This is a foundational work of feminist political thought. In it, Wollstonecraft responds to those educational and political theorists of the 18th century who did not believe women should have an education. She argues that women ought to have an education commensurate with their position in society, claiming that women are essential to the nation because they educate its children and because they could be "companions" to their husbands, rather than mere wives. Instead of viewing women as ornaments to society or property to be traded in marriage, Wollstonecraft maintains that they are human beings deserving of the same fundamental rights as men.

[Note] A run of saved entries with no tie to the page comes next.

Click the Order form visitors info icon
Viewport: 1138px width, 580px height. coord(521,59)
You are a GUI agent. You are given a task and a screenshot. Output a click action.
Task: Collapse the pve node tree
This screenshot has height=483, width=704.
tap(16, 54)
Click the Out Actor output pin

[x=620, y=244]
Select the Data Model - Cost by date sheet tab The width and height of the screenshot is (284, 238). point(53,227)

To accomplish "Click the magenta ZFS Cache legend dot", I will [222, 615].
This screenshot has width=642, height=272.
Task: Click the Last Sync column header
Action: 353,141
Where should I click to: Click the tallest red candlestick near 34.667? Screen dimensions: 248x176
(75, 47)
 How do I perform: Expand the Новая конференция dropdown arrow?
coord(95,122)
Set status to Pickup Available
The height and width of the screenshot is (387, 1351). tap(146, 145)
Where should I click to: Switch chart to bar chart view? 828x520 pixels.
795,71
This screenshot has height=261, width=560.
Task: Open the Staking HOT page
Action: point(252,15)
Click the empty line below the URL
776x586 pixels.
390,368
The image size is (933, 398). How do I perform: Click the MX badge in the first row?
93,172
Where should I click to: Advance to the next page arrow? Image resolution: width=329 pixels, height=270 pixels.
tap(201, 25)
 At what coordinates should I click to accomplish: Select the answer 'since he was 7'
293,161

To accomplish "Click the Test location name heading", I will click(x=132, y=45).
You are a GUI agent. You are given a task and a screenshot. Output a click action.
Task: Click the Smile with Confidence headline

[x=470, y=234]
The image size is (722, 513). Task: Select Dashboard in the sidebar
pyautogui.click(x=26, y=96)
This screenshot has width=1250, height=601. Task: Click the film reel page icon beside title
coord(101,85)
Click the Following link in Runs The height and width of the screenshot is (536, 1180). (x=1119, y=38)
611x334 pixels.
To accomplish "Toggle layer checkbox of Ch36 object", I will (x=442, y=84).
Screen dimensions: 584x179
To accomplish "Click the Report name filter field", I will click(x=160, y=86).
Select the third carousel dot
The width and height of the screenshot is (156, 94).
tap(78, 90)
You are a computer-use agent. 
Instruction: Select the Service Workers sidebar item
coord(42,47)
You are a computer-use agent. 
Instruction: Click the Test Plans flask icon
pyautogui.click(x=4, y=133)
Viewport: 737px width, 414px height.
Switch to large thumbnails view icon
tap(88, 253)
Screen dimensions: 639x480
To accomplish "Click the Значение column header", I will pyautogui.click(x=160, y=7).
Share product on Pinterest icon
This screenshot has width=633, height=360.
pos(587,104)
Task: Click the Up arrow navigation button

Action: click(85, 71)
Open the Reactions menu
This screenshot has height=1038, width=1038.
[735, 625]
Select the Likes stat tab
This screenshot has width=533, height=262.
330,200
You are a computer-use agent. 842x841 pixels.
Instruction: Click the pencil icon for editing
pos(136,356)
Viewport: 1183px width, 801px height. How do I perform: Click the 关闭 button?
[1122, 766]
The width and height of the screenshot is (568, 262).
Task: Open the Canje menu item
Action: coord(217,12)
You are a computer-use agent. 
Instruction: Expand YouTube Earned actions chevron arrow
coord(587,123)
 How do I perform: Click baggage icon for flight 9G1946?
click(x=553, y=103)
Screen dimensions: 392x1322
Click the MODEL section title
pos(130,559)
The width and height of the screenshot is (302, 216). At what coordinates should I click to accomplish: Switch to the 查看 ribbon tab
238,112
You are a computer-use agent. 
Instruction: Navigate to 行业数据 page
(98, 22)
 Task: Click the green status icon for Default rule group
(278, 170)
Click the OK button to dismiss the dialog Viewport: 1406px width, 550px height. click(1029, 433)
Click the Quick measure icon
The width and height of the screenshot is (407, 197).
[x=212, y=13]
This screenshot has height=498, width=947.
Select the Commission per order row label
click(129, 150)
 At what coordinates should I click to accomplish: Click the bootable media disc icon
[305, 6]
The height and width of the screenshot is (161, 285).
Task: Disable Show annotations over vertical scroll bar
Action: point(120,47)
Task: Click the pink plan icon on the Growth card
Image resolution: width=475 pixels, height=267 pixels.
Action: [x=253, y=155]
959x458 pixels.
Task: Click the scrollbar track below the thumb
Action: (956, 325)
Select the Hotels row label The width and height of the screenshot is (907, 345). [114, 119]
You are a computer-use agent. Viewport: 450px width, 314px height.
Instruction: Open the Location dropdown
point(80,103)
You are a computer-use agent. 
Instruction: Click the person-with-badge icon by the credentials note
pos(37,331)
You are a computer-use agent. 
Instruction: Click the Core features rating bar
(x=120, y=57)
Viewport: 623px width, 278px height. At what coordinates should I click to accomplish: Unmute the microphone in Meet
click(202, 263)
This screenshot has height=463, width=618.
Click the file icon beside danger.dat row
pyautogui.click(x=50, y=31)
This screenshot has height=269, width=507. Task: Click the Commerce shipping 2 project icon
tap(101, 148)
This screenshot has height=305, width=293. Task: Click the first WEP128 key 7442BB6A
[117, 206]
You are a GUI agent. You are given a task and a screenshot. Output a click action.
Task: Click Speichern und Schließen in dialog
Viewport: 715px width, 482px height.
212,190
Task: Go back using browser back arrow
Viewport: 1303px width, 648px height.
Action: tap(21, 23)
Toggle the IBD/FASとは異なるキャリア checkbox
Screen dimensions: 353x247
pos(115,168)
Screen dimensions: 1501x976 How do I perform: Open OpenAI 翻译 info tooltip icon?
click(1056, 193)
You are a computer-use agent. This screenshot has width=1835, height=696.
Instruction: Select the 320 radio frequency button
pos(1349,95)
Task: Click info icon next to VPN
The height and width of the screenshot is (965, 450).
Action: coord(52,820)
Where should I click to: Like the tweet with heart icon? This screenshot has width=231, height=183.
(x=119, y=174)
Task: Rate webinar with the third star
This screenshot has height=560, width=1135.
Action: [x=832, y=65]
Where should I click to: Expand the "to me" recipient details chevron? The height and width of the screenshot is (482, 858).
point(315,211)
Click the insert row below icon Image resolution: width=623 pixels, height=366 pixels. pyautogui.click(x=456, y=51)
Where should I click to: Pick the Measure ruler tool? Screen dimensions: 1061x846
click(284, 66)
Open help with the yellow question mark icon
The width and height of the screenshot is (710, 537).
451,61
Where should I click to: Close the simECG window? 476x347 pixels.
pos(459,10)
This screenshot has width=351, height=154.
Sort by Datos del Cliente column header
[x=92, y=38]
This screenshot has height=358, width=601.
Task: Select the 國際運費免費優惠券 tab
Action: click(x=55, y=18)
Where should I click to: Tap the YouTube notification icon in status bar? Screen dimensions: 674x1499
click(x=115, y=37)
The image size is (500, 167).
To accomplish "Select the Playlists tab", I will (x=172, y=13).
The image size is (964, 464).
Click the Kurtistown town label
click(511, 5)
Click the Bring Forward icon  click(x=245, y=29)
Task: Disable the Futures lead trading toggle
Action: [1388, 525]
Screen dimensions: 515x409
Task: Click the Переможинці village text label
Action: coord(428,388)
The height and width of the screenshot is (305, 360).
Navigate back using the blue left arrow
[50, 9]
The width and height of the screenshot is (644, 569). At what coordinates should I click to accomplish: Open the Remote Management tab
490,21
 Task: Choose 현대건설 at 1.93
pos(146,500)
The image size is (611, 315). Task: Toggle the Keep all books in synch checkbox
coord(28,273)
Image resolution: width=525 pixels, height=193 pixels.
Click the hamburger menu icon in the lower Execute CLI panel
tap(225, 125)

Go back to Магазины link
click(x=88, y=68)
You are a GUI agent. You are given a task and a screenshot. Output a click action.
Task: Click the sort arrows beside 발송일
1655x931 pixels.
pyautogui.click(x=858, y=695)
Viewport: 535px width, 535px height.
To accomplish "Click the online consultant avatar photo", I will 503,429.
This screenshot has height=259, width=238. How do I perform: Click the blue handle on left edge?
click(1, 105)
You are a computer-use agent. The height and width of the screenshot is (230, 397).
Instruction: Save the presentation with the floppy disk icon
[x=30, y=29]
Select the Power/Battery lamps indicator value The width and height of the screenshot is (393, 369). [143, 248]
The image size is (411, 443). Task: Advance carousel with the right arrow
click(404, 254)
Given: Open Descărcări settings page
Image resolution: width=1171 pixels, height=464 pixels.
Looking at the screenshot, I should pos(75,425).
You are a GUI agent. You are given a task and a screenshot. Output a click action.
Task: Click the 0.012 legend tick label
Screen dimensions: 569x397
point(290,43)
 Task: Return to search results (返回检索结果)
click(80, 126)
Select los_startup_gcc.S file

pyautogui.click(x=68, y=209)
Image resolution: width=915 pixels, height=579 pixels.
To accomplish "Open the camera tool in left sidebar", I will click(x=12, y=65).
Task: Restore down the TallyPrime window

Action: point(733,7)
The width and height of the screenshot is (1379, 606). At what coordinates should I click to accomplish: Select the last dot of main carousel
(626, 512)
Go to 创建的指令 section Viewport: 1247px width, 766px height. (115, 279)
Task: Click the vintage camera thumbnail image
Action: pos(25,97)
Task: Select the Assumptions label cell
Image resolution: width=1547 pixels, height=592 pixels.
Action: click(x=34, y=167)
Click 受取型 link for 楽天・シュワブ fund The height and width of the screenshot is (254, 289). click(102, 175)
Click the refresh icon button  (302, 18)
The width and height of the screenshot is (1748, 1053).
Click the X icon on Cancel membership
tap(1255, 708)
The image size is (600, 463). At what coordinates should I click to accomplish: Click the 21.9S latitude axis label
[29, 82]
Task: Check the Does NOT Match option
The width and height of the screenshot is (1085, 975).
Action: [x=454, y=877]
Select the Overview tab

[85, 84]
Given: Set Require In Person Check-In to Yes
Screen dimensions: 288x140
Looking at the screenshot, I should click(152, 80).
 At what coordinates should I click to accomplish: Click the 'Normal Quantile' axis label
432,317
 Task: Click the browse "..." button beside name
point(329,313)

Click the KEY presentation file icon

Wollstonecraft was prompted to write the Rights of Woman after reading Charles Maurice de Talleyrand-Périgord's 1791 report to the French National Assembly, which stated that women should only receive a domestic education; she used her commentary on this specific event to launch a broad attack against sexual double standards and to indict men for encouraging women to indulge in excessive emotion. Wollstonecraft wrote the Rights of Woman hurriedly to respond directly to ongoing events; she intended to write a more thoughtful second volume but died before completing it.
While Wollstonecraft does call for equality between the sexes in particular areas of life, such as morality, she does not explicitly state that men and women are equal. Her ambiguous statements regarding the equality of the sexes have since made it difficult to classify Wollstonecraft as a modern feminist, particularly since the word and the concept were unavailable to her. Although it is commonly assumed now that the Rights of Woman was unfavourably received, this is a modern misconception based on the belief that Wollstonecraft was as reviled during her lifetime as she became after the publication of William Godwin's Memoirs of the Author of A Vindication of the Rights of Woman (1798). The Rights of Woman was actually well received when it was first published in 1792. One biographer has called it "perhaps the most original book of [Wollstonecraft's] century".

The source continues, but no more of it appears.